[论文翻译]基于超网络的自适应图像恢复


原文地址:https://arxiv.org/pdf/2206.05970v3


HYPER NETWORK-BASED ADAPTIVE IMAGE RESTORATION

基于超网络的自适应图像恢复

ABSTRACT

摘要

Adaptive image restoration models can restore images with different degradation levels at inference time without the need to retrain the model. We present an approach that is highly accurate and allows a significant reduction in the number of parameters. In contrast to existing methods, our approach can restore images using a single fixed-size model, regardless of the number of degradation levels. On popular datasets, our approach yields state-of-the-art results in terms of size and accuracy for a variety of image restoration tasks, including denoising, deJPEG, and super-resolution.

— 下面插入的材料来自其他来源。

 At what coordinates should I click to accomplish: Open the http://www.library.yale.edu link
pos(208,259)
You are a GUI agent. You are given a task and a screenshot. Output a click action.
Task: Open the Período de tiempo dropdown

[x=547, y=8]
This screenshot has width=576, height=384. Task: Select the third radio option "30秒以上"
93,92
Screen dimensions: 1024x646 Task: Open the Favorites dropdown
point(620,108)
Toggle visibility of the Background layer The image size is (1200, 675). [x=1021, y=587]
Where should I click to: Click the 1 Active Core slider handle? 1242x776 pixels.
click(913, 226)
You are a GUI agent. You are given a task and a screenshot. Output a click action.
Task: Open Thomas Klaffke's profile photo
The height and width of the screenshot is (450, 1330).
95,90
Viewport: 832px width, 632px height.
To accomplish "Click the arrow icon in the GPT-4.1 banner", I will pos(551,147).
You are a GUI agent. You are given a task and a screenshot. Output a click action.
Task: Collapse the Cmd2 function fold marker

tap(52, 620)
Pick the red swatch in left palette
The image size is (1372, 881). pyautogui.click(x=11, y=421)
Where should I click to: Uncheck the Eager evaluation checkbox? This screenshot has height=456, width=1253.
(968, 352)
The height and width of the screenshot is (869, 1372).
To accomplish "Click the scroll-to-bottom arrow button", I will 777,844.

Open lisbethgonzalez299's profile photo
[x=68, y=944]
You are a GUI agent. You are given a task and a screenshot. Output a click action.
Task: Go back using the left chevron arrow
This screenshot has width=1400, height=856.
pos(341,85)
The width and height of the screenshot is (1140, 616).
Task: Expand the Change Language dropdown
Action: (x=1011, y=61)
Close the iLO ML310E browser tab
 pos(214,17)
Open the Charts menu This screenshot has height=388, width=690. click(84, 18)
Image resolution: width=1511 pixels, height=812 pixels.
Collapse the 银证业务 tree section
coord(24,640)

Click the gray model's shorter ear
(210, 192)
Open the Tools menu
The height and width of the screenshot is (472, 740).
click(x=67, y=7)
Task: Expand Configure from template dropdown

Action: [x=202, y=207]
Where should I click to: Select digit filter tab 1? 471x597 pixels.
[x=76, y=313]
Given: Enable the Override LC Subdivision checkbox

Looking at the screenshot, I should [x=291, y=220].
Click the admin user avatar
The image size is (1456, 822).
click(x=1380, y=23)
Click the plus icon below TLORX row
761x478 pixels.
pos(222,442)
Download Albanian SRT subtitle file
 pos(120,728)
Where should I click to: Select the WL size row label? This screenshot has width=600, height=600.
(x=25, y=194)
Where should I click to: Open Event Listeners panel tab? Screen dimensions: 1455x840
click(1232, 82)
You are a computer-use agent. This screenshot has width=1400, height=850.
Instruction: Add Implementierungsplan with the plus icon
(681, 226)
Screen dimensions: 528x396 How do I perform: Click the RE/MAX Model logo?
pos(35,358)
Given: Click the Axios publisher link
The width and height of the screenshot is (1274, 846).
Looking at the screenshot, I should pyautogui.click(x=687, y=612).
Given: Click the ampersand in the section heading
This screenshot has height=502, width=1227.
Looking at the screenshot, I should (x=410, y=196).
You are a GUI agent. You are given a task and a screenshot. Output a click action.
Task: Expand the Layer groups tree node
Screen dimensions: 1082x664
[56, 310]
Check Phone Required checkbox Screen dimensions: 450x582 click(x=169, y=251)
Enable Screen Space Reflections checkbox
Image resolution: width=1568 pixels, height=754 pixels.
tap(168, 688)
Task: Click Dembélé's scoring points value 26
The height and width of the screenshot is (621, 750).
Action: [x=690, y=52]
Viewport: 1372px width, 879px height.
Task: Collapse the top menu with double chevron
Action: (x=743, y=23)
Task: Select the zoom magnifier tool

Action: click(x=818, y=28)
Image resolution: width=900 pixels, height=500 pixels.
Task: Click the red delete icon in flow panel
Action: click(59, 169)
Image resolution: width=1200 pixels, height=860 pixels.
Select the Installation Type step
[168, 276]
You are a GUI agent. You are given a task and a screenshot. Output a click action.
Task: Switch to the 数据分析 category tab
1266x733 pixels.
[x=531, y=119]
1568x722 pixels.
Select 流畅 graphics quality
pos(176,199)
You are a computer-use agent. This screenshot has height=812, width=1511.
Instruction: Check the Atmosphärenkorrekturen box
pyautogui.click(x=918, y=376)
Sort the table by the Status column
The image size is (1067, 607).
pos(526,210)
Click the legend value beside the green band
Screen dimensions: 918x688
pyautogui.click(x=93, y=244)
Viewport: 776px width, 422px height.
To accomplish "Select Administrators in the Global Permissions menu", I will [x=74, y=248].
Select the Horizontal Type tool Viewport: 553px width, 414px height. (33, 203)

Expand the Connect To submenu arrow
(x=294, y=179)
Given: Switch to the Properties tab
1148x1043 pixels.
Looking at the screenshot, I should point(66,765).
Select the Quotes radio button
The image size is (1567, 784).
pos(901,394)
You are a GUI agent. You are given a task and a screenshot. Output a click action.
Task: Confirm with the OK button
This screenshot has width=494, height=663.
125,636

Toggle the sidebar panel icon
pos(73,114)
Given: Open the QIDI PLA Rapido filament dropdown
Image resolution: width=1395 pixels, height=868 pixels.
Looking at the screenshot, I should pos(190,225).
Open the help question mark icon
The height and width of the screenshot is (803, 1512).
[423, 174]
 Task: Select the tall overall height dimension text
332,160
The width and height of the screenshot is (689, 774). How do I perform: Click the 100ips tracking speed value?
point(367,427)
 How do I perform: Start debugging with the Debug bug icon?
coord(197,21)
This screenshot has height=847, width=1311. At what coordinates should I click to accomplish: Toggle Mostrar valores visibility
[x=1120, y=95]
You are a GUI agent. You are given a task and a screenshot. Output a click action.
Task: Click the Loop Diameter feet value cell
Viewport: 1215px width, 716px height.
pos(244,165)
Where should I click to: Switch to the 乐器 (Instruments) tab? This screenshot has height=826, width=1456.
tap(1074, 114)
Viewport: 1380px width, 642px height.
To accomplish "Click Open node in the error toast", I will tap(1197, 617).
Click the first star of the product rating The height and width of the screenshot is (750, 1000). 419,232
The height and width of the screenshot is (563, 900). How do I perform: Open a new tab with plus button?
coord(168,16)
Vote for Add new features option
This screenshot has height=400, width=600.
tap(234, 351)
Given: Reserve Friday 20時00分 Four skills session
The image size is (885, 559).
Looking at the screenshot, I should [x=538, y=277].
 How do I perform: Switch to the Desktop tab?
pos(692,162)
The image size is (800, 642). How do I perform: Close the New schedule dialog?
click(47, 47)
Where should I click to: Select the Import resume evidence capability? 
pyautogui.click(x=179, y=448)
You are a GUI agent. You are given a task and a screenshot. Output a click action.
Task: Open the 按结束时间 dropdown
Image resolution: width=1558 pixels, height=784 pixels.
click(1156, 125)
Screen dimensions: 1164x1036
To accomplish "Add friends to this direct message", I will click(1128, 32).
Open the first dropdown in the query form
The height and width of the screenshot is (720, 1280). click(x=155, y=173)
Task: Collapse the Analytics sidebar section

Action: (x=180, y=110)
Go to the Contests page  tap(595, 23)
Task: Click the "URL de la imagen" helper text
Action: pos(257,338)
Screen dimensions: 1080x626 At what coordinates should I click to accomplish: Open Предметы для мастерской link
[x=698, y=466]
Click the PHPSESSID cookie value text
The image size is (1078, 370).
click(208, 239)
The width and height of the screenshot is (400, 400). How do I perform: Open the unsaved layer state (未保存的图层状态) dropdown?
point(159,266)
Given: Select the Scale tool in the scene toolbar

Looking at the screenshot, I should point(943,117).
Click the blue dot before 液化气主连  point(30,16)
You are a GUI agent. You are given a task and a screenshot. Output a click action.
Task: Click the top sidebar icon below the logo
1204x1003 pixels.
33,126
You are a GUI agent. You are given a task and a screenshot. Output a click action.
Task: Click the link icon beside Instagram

自适应图像修复模型能够在推理时无需重新训练即可修复不同退化程度的图像。我们提出了一种高精度且能大幅减少参数数量的方法。与现有方法不同,我们的方案仅需使用单一固定尺寸模型,即可处理任意数量的退化程度。在多个主流数据集上,该方法在去噪、去JPEG伪影和超分辨率等多种图像修复任务中,均实现了模型尺寸与精度的最先进水平。

Index Terms— Image Denoising, DeJPEG, super-resolution

索引术语— 图像去噪 (Image Denoising)、DeJPEG、超分辨率 (super-resolution)

1. INTRODUCTION

1. 引言

The common approach in deep learning for image restoration tasks is to train the model in a supervised manner, optimizing the model for only a single degradation level. The exact degradation level of the degraded image is not known a priori, and treating all degradation levels the same lowers restoration quality. Recently, adaptive image restoration methods have gained popularity as an alternative. They enable image- and user-specific adaptation for all degradation levels with a single model without the need for retraining or deploying multiple models. At runtime, the user can adjust the restoration effect in order to generate a variety of output images and select one according to his preferences.

深度学习在图像修复任务中的常见方法是采用监督方式训练模型,仅针对单一退化级别进行优化。由于退化图像的确切退化程度事先未知,对所有退化级别采用相同处理方式会降低修复质量。近年来,自适应图像修复方法作为替代方案受到关注。这类方法通过单一模型即可实现针对所有退化级别的图像与用户自适应性调整,无需重新训练或部署多个模型。在运行时,用户可通过调节修复效果生成多种输出图像,并根据个人偏好进行选择。

Various approaches have been presented for adaptive models. State-of-the-art approaches [1, 2, 3, 4] reduce the needed number of parameters with respect to multiple independent models by training the network to restore two degradation levels that span the desired range and interpolate the weights for any other degradation level within the range. However, to support a wide range of levels it is necessary to use several models or significantly increase the size of the basic model [5].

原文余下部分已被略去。